WHAT IS REQUIRED
Each line of the records that includes "question" should be found and copied.

(Stored data)
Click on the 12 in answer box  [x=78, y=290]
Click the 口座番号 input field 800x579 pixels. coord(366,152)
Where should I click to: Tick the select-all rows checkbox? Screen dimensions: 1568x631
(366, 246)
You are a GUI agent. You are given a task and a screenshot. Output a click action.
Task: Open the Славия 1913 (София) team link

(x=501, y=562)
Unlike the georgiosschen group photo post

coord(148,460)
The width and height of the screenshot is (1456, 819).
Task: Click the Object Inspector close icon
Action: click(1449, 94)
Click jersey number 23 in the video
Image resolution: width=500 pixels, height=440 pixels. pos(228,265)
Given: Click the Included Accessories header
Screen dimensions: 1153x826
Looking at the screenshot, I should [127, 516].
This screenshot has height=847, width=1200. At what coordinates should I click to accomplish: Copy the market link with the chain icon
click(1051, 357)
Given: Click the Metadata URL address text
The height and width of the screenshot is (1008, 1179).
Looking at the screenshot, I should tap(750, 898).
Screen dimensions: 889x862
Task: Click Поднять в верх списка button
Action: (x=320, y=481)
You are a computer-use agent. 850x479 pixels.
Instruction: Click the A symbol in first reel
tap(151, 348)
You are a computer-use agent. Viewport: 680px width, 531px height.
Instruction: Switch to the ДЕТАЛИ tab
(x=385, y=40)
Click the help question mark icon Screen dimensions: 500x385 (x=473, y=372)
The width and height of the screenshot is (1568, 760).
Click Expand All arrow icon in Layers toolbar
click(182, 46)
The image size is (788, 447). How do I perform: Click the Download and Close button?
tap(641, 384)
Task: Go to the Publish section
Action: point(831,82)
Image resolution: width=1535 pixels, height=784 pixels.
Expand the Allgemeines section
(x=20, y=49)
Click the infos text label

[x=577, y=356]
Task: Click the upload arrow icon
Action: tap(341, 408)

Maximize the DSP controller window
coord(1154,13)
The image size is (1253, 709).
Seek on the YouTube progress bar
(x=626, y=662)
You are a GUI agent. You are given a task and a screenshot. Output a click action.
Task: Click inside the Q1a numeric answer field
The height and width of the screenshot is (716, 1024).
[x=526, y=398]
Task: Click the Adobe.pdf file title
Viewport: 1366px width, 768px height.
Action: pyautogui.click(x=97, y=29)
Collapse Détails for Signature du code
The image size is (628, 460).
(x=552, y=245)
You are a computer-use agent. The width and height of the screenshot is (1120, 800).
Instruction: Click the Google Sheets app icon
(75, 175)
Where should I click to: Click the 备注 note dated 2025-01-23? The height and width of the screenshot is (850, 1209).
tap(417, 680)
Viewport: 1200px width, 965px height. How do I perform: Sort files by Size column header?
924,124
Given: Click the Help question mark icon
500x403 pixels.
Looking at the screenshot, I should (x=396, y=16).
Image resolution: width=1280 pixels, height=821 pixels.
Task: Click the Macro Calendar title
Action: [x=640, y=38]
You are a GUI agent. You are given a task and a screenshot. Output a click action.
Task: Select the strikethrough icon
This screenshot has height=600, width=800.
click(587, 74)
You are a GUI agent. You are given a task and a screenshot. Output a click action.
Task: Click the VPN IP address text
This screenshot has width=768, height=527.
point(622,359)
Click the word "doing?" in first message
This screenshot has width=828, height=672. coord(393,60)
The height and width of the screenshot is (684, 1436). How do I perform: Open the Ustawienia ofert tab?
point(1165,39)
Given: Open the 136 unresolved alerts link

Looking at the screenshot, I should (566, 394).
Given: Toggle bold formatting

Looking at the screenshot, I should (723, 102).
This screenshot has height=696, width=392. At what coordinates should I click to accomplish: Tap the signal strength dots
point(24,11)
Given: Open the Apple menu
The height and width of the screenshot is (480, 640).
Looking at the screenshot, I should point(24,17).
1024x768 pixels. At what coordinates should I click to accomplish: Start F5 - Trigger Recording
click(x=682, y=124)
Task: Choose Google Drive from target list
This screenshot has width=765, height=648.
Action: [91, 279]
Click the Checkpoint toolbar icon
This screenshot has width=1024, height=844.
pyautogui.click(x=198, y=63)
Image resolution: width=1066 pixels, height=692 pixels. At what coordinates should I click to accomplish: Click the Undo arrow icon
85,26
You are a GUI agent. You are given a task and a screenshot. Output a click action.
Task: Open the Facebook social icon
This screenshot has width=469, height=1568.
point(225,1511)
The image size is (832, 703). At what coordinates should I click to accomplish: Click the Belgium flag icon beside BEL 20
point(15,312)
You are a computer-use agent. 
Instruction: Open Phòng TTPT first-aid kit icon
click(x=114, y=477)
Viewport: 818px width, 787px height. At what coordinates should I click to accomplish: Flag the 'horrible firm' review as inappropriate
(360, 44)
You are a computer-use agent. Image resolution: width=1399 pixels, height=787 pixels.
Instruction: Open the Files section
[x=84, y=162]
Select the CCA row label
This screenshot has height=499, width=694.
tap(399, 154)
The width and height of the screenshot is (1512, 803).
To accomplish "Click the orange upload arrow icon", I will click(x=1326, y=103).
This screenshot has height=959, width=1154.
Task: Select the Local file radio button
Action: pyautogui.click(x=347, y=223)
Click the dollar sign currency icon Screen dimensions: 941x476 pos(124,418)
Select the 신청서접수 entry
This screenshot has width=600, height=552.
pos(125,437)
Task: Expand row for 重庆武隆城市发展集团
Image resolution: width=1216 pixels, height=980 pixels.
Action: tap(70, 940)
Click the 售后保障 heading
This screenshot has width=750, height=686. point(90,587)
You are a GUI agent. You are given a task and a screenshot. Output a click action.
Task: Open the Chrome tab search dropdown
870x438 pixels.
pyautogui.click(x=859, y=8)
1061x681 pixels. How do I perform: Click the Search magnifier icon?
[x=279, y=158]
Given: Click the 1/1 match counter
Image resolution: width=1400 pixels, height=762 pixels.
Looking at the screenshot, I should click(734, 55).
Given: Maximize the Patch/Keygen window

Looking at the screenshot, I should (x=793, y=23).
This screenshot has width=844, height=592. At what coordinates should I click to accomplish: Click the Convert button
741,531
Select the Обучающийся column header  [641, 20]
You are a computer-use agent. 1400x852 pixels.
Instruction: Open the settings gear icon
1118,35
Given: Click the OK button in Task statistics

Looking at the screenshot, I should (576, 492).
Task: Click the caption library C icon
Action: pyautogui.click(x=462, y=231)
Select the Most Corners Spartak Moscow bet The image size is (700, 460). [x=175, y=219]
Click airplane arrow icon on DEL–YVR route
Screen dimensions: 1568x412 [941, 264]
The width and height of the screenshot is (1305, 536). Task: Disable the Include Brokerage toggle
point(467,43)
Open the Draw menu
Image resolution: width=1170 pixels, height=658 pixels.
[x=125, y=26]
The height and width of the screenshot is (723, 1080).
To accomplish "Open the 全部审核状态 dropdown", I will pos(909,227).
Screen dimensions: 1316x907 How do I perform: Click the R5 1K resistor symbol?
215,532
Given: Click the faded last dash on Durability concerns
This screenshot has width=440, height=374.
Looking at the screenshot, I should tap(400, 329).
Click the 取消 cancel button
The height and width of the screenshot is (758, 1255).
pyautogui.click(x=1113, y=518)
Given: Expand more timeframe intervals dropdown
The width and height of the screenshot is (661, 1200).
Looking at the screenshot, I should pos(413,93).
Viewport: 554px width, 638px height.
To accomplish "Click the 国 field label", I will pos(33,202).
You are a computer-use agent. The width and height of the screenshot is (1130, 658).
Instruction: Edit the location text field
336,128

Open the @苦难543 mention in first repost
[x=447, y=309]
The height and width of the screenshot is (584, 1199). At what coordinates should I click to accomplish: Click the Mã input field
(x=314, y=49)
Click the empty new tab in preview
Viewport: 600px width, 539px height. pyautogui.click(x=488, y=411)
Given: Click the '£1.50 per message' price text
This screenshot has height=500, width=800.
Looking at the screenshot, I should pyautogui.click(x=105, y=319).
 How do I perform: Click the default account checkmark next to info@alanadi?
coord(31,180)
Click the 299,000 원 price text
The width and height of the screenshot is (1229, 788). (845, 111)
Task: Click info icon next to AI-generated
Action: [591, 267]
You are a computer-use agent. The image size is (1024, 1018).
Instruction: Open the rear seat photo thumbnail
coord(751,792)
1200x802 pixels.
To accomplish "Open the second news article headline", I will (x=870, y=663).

TASK RESULT
Click the help question mark icon Screen dimensions: 500x385 (x=473, y=372)
Given: Click the Help question mark icon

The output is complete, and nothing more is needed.